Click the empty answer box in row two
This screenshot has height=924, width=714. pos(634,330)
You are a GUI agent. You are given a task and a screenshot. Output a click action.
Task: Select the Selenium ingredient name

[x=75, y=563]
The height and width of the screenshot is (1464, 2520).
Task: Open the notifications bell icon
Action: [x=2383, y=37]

EXERCISE BRIEF => Reproduce all of the material above line for line, changing nothing.

WRITTEN ANSWER =>
Click the empty answer box in row two
This screenshot has height=924, width=714. pos(634,330)
You are a GUI agent. You are given a task and a screenshot. Output a click action.
Task: Select the Selenium ingredient name

[x=75, y=563]
The height and width of the screenshot is (1464, 2520).
Task: Open the notifications bell icon
Action: [x=2383, y=37]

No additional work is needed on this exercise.